Besides the marginally reduced hours and being able to work on the buy-side – i.e. an investment role rather than advisory – the higher compensation is one reason many decide to exit to the buy-side and join a private equity firm.
However, there is one notable exception: Centerview Partners, an elite boutique highly regarded for paying its analysts salaries competitive with buy-side opportunities – hence, its industry-leading retention rate.
Given the recent widespread increases in pay for investment banking analysts in 2022, private equity compensation was expected to soon follow suit, which turned out to be right.
However, the mounting dry powder, rising interest rate environment, and the increase in bankruptcies in 2023 are factors contributing to widespread concerns about fewer hirings in the industry.
Therefore, it would be reasonable to expect a slowdown in hiring in the near term, particularly due to the sheer amount of hiring firms have done over the past couple of years, along with the macro issues and the increased cost of debt.
Learn More → Investment Banking Primer
How Does Carried Interest Work in Private Equity?
Carried interest, often referred to as “carry”, is the share of profits that flows to the general partners (GPs) of a private equity firm.
The carried interest component functions as performance-contingent compensation, as it is deliberately intended to incentivize the firm to perform well and generate strong returns.
Unlike management fees, carried interest is typically only paid if the fund’s returns meet a certain minimum threshold.
The standard fee structure in the private equity industry is the “2 and 20” arrangement, which includes a 2% management fee and a 20% performance fee.
The actual payout can become complicated, however, due to factors like the catch-up clause and clawback provision.
The carried interest arrangement is specific to the private equity firm, but in general, members of the investment team should not expect to receive any proceeds until at the very least reaching the senior associate level, which is still uncommon.
Starting at the vice president (VP) level, one can expect to receive some carry, with the amount increasing for senior-level members like managing directors (MDs), as expected.
- Associate → No Carry
- Senior Associate → Uncommon
- Vice Presidents (VP) → Moderate
- Managing Directors (MD) + Partners → Significant
For mega-funds and larger-sized private equity firms with $1+ billion in assets under management (AUM), receiving carry at the lower levels (e.g. associates) is practically unheard of.
Private Equity Compensation: Industry Trends and Outlook
In the next section, we’ll start by discussing the rising trend of private equity firms recruiting candidates straight out of an undergraduate program.
So, one key factor to consider in the private equity industry’s compensation is the responsibilities of the associate, as not all “associate” positions are the same.

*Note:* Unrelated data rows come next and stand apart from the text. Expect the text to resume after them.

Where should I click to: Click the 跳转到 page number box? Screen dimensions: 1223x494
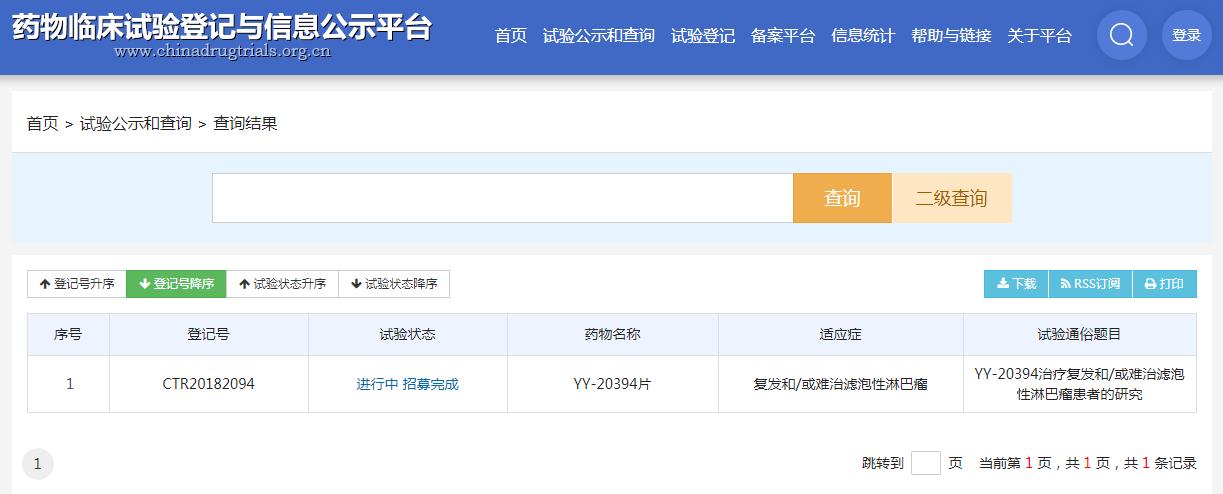pos(925,463)
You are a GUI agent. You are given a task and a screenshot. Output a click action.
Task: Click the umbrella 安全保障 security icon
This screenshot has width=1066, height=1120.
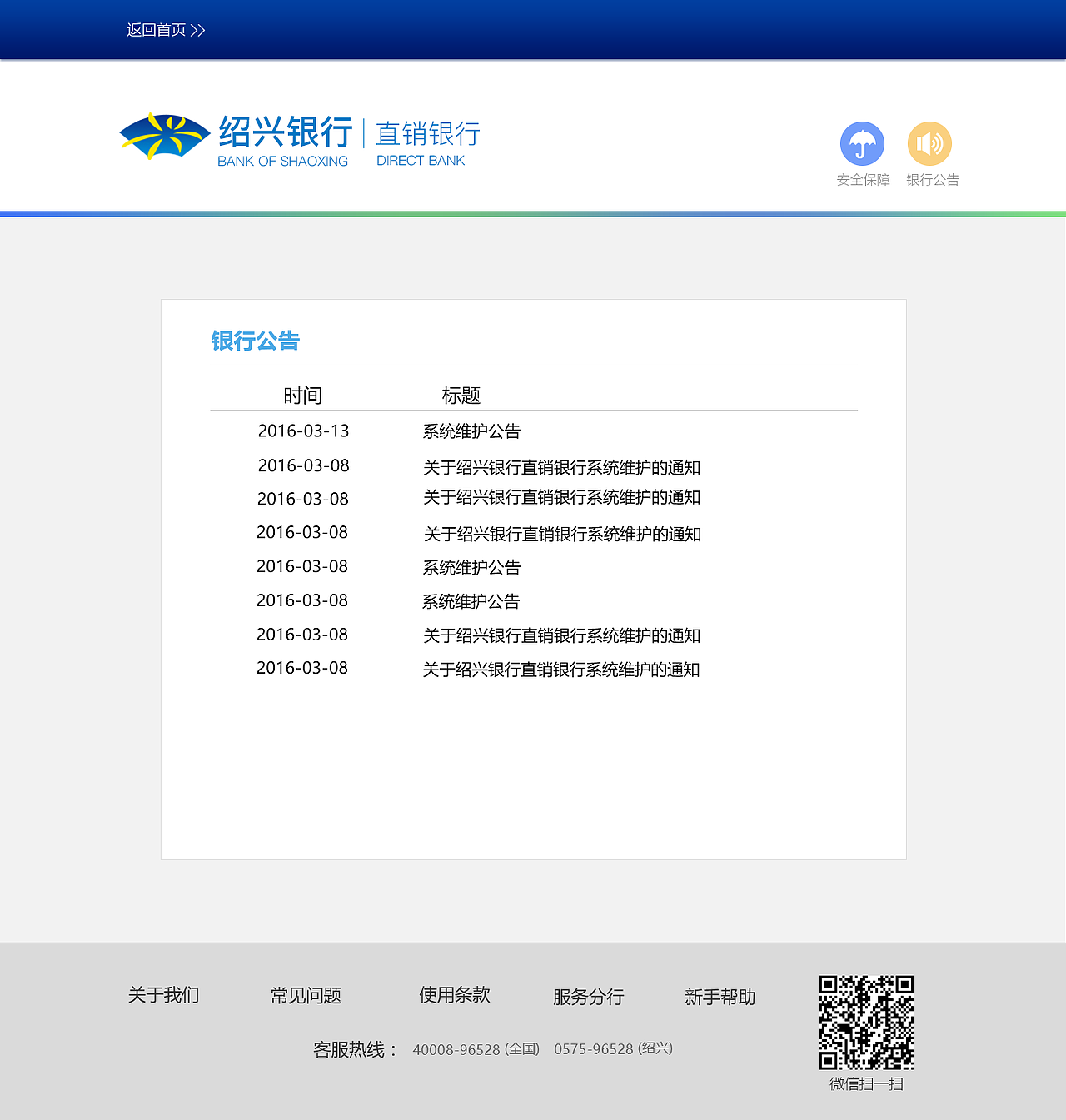point(863,144)
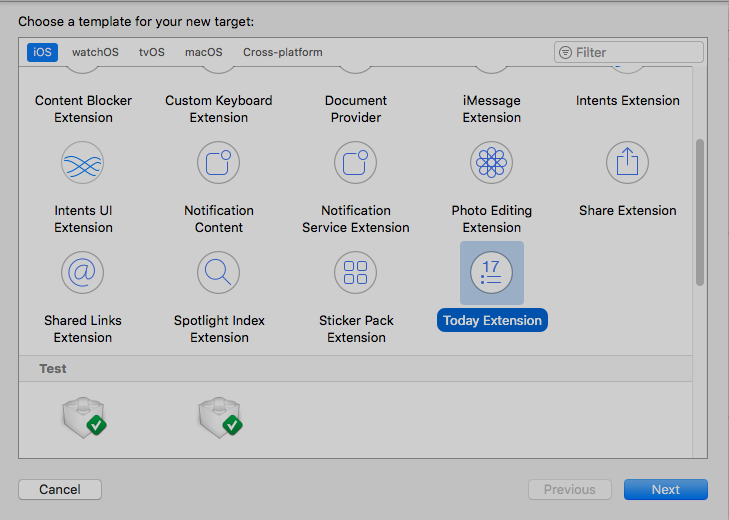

- Sourcing and Origination Team → If the role of the private equity associate is mostly related to sourcing and origination – i.e. reaching out to potential prospects via email and cold calling – the salary tends to be lower and relatively close to the salaries earned in investment banking.
- Investment Team → Conversely, if the associate’s responsibilities mostly pertain to performing investment diligence, the salary can be expected to be on the higher end (and exceed most investment banks).
Obtaining an MBA is often a requirement for most private equity analysts to get promoted. Thus, joining a PE firm post-graduation comes with drawbacks and is not truly a “shortcut” into the buy-side.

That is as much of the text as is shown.